Secretary of State Antony Blinken on Friday announced visa restrictions on dozens of individuals from Saudi Arabia involved in the killing of U.S.-based Saudi journalist Jamal Khashoggi and harassment of perceived political dissidents abroad.
The visa restrictions, called the “Khashoggi Ban,” were announced alongside the release of declassified intelligence that said Saudi Arabia’s Crown Prince Mohammed bin Salman approved Khashoggi’s grisly killing in October 2018 at the Saudi Consulate in Istanbul.
“The murder of journalist and U.S. lawful permanent resident Jamal Khashoggi shocked the world. Starting today, we will have a new global policy bearing his name to impose visa restrictions on those who engage in extraterritorial attacks on journalists or activists,” Blinken said in a statement Friday.
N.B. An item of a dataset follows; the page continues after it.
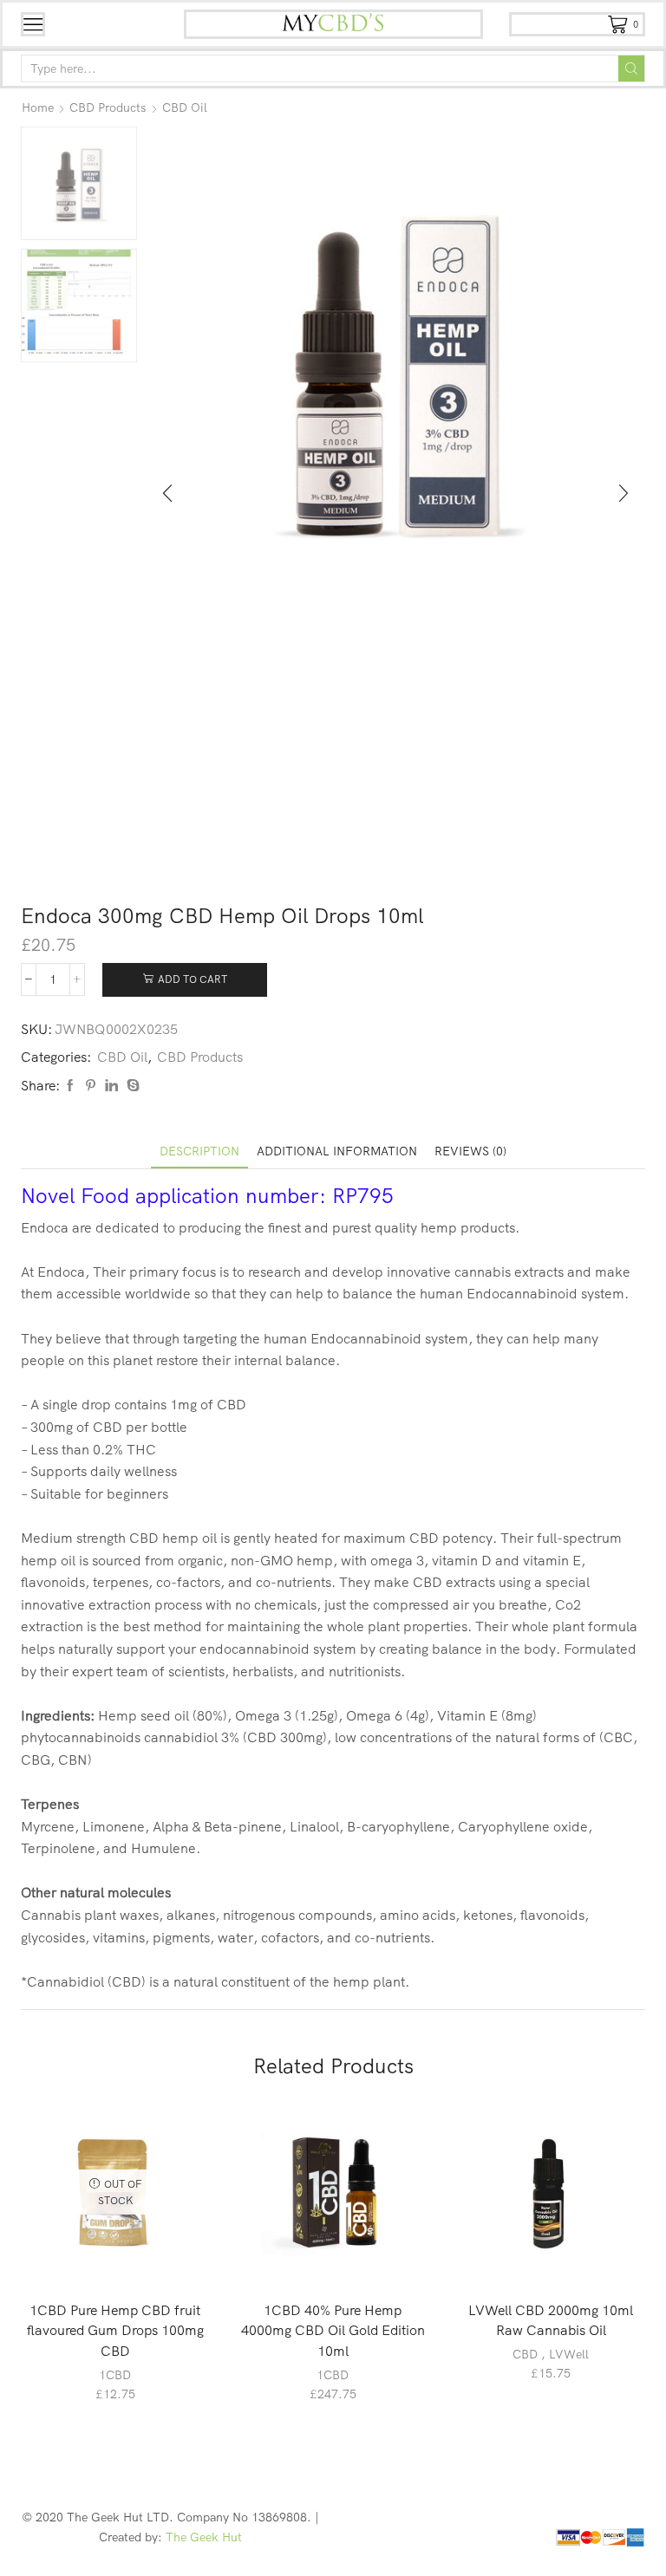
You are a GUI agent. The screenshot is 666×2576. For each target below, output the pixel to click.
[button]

The visa restrictions apply to 76 Saudi individuals “believed to have been engaged in threatening dissidents overseas, including but not limited to the Khashoggi killing” and at the direction of the Saudi government, the secretary’s statement read.
Families of blacklisted individuals may also be open to visa restrictions and be publicly identified, according to the statement.
Blinken further directed the State Department to report on “extraterritorial activities by any government in our annual Country Reports on Human Rights Practices.”
The secretary further directed the State Department to include in annual Country Reports on Human Rights any “extraterritorial activities by any government” of harassment, surveillance, threats or violence against journalists, activists or anyone perceived as a dissident because of their work.
“The United States will continue to shine a light on any government that targets individuals, either domestically or extraterritorially, merely for exercising their human rights and fundamental freedoms,” the statement reads.